The sticks are called “quills”, and Vietnamese Cinnamon are cut into quills that are about 4 inches long. With an essential oil content between 4-6%, Vietnamese Cinnamon has the highest concentration of essential oils of all the varieties of cinnamon. Hence, Vietnamese Cinnamon is the most aggressively flavored cinnamon on the market.

What Are Vietnamese Cinnamon Sticks

Thick and woody Vietnamese Cinnamon Sticks are strips of the interior bark from the Cinnamomum loureiroi tree. This bushy evergreen is found in the mountainous regions of Vietnam and produces a spicy-sweet variety of cinnamon. With its high volatile oil content and pronounced flavor, Vietnamese Cinnamon is widely considered to be the best variety of cinnamon in the world.

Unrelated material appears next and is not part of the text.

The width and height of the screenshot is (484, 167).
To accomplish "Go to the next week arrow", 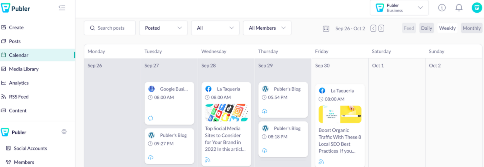I will pyautogui.click(x=381, y=28).
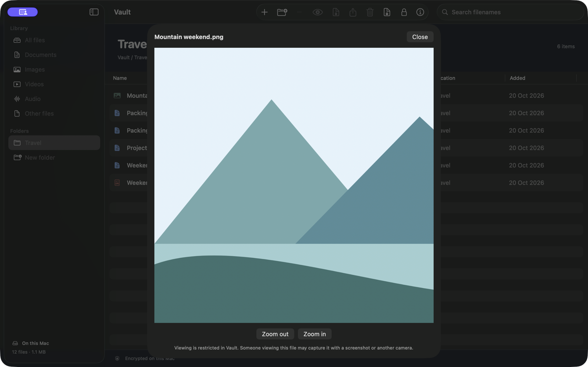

Cinnamon is harvested by pulling the bark from mature trees and separating the outer bark from the fragrant inner layer. The inner layer is cut to size and left to dry, naturally curling onto itself into “quills” during drying. Whole quills are either left intact or further processed into ground powder. Whole Vietnamese Cinnamon Sticks can be used to season soups and stews, or mulled into wine, or slow-cooked with roasts or tagines.

History of Vietnamese Cinnamon

Vietnamese Cinnamon, or Cinnamomum loureiroi, is the variety of cinnamon tree endemic to Vietnam. It was given its botanical name in honor of João de Loureiro, a Jesuit missionary and botanist sent to Vietnam in 1742. He lived in Cochinchina, a region that’s now part of southern Vietnam and eastern Cambodia, for more than 30 years, and was one of the world’s foremost authorities on Asian plant life.

Cassia agriculture is strong in Vietnam’s northern provinces of Yên Bái and Thanh Hóa, and the central province of Quảng Nam. Yên Bái leads Vietnam in cassia production, with about 100,000 hectares, or 247,000 acres, or land dedicated to cassia production. During the feudal times of the 9th-15th centuries, cinnamon from Yên Bái was delivered in tribute to China’s emperors, to show respect and to maintain friendly relations. The thousand years of dynastic tribute ended in the 19th century when Vietnam was ceded to the French, and the French Colonial period began. The French were happy to take advantage of “French Indochina” and the established spice trade. Cassia from Annam, Cochinchina and Tonkin—which is most of the current country of Vietnam—was globally exported through the port of Saigon.

The elevated measure of volatile oil found in Vietnamese Cinnamon gives it a bold, “cinnamon-y” aroma and strong flavor. The International Standards Organization (ISO), a volunteer group that assesses products around the world to rank them according to standards of successful production, safety, and well-being for consumers, has declared that Vietnamese Cinnamon is the best cassia in the world. A study completed in 2004 indicates that it’s also, likely, the rarest cinnamon in the world. Field Survey of Cinnamon in Vietnam claim that there are differences between some of the trees found in Vietnam. Other trees in that region may be Cinnamomum cassia, or Chinese cassia, that’s made its way over the border because of natural propagation.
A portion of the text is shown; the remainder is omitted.